UPDATE: Volkswagen Group boss Herbert Diess has reached out to US President Joe Biden via social media to volunteer the company's products for the new initiative.
"Good decision and good timing, [Volkswagen Group] is ready to deliver!" Mr Diess wrote in a tweet to the president.
Dear @POTUS, you want to replace your fleet by #EVs. Good decision and good timing, @VWGroup is ready to deliver!

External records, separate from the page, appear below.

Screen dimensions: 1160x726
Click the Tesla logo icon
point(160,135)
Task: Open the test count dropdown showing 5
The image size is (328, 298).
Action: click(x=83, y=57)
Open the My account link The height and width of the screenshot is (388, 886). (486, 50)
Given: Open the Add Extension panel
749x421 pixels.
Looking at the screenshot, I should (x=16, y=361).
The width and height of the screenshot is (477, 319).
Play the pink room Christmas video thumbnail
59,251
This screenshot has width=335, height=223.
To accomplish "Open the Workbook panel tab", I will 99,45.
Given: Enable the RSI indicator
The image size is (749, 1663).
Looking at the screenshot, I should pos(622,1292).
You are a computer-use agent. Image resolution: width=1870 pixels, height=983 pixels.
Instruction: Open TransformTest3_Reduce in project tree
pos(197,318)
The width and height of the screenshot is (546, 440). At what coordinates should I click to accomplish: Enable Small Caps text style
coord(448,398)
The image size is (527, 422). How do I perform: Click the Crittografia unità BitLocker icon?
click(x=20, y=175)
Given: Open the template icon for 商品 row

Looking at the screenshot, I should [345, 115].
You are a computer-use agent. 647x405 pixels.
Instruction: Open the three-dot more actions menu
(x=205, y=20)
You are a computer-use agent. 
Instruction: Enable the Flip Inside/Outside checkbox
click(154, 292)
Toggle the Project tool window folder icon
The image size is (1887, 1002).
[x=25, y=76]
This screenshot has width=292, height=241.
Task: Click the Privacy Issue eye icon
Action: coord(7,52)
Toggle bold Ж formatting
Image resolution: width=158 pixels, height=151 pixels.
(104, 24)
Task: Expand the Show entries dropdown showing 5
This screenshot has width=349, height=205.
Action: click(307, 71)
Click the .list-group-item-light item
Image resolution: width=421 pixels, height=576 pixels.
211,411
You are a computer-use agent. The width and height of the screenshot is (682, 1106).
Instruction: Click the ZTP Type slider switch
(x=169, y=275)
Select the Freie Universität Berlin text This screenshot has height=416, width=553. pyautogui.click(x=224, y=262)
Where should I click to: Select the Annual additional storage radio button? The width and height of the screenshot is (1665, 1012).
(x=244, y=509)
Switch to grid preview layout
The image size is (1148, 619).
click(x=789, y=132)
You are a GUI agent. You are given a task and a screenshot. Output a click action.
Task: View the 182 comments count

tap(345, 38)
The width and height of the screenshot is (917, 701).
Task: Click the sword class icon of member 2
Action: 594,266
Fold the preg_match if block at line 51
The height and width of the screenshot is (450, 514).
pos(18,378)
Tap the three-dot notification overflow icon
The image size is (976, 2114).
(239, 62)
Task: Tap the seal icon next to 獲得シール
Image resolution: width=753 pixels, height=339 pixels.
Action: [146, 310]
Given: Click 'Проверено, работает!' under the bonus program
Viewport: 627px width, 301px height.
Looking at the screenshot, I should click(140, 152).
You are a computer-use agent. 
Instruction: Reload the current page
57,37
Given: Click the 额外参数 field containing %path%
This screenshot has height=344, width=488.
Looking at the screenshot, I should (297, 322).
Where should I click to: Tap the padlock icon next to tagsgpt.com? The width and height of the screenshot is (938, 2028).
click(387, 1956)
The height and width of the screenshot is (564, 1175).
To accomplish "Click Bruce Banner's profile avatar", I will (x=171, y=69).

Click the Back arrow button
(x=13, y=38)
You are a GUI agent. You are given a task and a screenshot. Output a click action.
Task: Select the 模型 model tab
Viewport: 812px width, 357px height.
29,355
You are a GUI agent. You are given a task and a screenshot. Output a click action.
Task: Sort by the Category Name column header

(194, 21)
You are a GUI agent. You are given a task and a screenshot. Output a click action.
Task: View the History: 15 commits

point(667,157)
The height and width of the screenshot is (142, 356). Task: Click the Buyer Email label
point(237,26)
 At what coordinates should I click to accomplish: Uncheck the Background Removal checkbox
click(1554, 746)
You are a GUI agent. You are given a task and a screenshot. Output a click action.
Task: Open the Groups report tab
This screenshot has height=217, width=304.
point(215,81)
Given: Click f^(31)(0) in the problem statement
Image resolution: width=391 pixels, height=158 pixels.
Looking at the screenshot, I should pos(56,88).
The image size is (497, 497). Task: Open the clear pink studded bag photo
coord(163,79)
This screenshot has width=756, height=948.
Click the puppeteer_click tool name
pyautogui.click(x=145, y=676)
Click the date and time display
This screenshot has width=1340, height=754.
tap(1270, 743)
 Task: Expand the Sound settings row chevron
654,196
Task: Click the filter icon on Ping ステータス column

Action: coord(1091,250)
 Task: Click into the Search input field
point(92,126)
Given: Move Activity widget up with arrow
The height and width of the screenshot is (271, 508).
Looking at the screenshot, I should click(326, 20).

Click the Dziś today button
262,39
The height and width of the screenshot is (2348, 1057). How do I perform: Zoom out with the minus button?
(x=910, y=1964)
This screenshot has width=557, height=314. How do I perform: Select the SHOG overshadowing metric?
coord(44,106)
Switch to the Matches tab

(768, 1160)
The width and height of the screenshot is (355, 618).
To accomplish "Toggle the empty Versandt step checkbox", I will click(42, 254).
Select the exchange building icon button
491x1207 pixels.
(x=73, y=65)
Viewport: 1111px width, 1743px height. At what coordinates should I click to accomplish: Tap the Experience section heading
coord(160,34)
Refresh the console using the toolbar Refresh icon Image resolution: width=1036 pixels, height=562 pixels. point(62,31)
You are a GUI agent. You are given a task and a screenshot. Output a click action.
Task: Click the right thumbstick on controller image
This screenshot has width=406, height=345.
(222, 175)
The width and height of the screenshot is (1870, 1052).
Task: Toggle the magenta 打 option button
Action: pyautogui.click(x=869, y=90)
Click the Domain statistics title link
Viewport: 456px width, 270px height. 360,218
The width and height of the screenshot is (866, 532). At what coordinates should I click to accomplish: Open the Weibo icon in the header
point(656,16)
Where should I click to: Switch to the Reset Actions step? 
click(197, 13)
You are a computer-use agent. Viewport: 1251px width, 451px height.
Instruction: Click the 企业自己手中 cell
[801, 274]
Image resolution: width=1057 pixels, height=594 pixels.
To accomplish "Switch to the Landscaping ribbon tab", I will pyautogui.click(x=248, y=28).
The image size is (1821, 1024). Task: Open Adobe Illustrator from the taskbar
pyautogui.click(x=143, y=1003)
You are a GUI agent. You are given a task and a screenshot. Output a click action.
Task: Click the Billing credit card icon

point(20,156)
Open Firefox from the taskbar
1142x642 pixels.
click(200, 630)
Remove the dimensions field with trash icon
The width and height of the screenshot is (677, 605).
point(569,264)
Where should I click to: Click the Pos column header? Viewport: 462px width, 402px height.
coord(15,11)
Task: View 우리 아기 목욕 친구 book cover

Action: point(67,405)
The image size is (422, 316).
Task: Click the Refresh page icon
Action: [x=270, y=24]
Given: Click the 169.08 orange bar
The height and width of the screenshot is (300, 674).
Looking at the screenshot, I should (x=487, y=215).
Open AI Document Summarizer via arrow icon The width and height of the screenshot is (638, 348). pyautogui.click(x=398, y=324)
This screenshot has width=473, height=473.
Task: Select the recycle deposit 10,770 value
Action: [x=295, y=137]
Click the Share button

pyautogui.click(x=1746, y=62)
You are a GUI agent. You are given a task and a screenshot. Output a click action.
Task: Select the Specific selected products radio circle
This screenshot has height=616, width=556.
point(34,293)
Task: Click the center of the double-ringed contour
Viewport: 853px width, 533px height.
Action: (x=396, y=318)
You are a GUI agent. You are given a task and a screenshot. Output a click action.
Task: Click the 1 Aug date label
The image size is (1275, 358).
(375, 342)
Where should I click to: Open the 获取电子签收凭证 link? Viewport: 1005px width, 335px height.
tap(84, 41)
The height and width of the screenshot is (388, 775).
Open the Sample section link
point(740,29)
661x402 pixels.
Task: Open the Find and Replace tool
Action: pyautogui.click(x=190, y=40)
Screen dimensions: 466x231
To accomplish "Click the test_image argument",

We will start our e-offensive in the US. And by 2022 we will produce our #ID4 also locally in Chattanooga. https://t.co/qmD2eTBeW4— Herbert Diess (@Herbert_Diess) January 26, 2021
"We will start our e-offensive in the US. And by 2022 we will produce our #ID4 also locally in Chattanooga."
Diess joined Twitter last week, and began by poking fun at Tesla CEO Elon Musk.
27 January 2021: Less than a week after his inauguration, US President Joe Biden has announced the entire fleet of the federal government is to be replaced with American-made electric vehicles.
While exact details of the plan have yet to be released, it's expected the transition will take a number of years to complete as US-based car manufacturers continue to roll out battery-powered models.
"The federal government also owns an enormous fleet of vehicles, which we're going to replace with clean electric vehicles made right here in America, by American workers," President Biden said.
Pres. Biden: "The federal government also owns an enormous fleet of vehicles, which we're going to replace with clean electric vehicles made right here in America, by American workers."https://t.co/figJbDMrpt pic.twitter.com/racgwk9VGw— ABC News Live (@ABCNewsLive) January 25, 2021
Biden added the move amounts to "the largest mobilization of public investment in procurement infrastructure and R&D since World War Two."
The US government owns 645,000 cars and trucks within its fleet. Of those, approximately 27 per cent are military vehicles, 35 per cent are run by the postal service, and the remainder civilian vehicles.
Of the 225,000 vehicles operated by the US Postal Service, nearly two thirds are the iconic white box vans, of which the youngest are 27 years old – now three years past their use-by date, according to an April 2020 story by Vox – and average around 23.5 litres per 100 kilometres.